Today, I’d like to share several tips regarding cycling in the snow for those of you who want to keep on riding outdoors as inclement weather increases.
First and foremost, I want to warn those of you who are unfamiliar with snow cycling to be aware of black ice. Black ice is perhaps one of the most dangerous parts of cycling in freezing weather because of how difficult it is to spot.
Correctly defined, black ice is a thin layer of ice that covers the road that takes on the color of the underlying pavement and is thus hard to see. It is thin and gives the impression of having traction. Many cyclists therefore feel it is safe to ride on.
Many cyclists get into trouble when they believe that the road is safe and they take a turn or a corner on black ice. Typically, this occurs when the bicyclist turns and leans too heavily to one side instead of staying upright.
If you’re cycling in the snow and have the potential of facing black ice, try and stay as upright as possible. This will allow the contact patch of your tire to be in touch with the ice as much as possible to give you traction to remain upright. If you do not maintain this traction, there’s a great possibility that you will slip and fall.
Braking in the Snow
Another scenario when many cyclists get into trouble is when they attempt to brake too quickly or forcefully when riding on snow or ice.
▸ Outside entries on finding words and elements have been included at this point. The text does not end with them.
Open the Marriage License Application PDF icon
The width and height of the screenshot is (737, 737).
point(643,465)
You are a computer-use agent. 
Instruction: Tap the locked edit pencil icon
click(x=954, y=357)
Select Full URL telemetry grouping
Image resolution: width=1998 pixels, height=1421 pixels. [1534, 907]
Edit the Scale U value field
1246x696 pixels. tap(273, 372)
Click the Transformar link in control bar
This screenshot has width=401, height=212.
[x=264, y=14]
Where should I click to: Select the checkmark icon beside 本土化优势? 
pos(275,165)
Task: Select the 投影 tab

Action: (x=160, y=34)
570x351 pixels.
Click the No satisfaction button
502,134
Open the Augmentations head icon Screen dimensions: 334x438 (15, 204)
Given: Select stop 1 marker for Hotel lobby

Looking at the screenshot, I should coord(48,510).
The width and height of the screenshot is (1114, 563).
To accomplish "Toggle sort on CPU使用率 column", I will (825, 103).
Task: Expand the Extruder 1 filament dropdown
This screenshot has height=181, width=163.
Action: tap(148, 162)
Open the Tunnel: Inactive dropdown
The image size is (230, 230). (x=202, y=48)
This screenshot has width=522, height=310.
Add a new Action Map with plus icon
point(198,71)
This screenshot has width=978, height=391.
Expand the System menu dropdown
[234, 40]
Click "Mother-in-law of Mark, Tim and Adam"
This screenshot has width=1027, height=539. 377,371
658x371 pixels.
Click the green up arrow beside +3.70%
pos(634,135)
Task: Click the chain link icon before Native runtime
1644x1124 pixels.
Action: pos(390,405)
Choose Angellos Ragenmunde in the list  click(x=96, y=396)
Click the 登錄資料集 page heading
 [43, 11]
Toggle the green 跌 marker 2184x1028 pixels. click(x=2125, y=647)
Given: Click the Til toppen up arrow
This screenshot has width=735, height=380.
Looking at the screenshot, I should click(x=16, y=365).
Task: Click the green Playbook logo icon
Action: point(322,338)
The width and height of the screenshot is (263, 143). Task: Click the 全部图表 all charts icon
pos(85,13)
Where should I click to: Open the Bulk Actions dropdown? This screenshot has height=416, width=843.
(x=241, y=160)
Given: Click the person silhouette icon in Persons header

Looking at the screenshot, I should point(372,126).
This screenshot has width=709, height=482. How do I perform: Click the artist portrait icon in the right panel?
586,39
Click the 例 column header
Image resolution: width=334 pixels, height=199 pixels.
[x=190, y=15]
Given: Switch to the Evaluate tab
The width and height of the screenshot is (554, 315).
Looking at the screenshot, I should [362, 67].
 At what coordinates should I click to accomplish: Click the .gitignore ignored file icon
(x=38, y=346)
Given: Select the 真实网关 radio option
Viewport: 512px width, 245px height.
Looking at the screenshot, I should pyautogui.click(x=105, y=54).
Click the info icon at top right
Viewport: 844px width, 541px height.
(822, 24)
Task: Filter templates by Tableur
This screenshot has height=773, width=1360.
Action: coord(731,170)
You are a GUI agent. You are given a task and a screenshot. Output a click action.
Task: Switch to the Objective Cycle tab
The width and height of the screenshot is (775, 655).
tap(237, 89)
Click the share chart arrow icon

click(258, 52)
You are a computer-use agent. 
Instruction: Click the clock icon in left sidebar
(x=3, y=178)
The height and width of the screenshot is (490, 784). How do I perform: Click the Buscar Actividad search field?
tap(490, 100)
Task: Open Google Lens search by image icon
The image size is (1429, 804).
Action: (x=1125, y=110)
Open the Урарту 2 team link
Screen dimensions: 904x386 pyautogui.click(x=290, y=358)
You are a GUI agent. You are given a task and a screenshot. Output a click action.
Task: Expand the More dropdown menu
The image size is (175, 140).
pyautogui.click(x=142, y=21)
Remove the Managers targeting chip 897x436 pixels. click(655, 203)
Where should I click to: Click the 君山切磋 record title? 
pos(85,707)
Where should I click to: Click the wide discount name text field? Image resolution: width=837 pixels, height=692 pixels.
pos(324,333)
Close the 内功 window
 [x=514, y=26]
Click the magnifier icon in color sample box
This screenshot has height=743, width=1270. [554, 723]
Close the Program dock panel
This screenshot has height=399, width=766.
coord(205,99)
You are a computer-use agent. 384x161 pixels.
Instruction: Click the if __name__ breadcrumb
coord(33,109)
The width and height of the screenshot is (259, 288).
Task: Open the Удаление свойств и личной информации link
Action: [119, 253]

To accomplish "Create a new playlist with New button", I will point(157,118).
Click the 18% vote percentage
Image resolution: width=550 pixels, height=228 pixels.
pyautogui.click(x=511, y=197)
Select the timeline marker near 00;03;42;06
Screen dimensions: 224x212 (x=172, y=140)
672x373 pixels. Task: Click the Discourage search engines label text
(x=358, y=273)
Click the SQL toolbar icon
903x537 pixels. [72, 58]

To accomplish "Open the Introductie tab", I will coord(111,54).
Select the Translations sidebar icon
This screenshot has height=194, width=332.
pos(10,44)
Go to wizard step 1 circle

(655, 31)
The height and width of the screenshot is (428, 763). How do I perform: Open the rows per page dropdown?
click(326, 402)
If a cyclist brakes on black ice, for example, they will produce a bit of water as a result of braking. Water under the wheels on top of ice is a very dangerous combination.
Ideally, when braking is done in these frigid conditions, a cyclist has to brake with the back brake. Because the front brake of a bicycle supplies more braking power than the back, there is more force applied to the front of the bike making a tumble more likely.
Another great opportunity to take advantage of when needing to brake is seeing if it’s possible to slow down near the side of the road where rocks and debris are gathered. This will provide the tires of your bike a great deal more traction preventing falls. Typically, this is where I stay when riding in snowy or icy conditions.
Studded Tires and Other Techniques
Finally, my last notes regarding riding in snow or ice have to do with getting studs on your tires. I highly, highly recommend this if you have a likelihood of riding on black ice.
As I mentioned previously, the traction is what we’re concerned with here. If you have studs in your tires, the amount of traction you get is far greater than on bicycle tires with no studs. At minimum, get studs on your front tire if riding in very icy conditions.
For deeper snow, studded tires just won’t make a difference. In a previous Barton Haynes post, I wrote all about snow riding in “Fat Tire Bikes” giving you all of the information you need to know about riding in snowy weather. Fat tire bikes are a good investment if you plan on doing a great deal of riding in the snow.
And, as a final note, try not to brake while you turn whenever you’re riding in cold weather. This will almost always result in your back wheel spinning out.
My hope is that you found this post interesting and helpful if you plan on doing any outdoor winter cycling. Thank you for following along, as always! Happy cycling.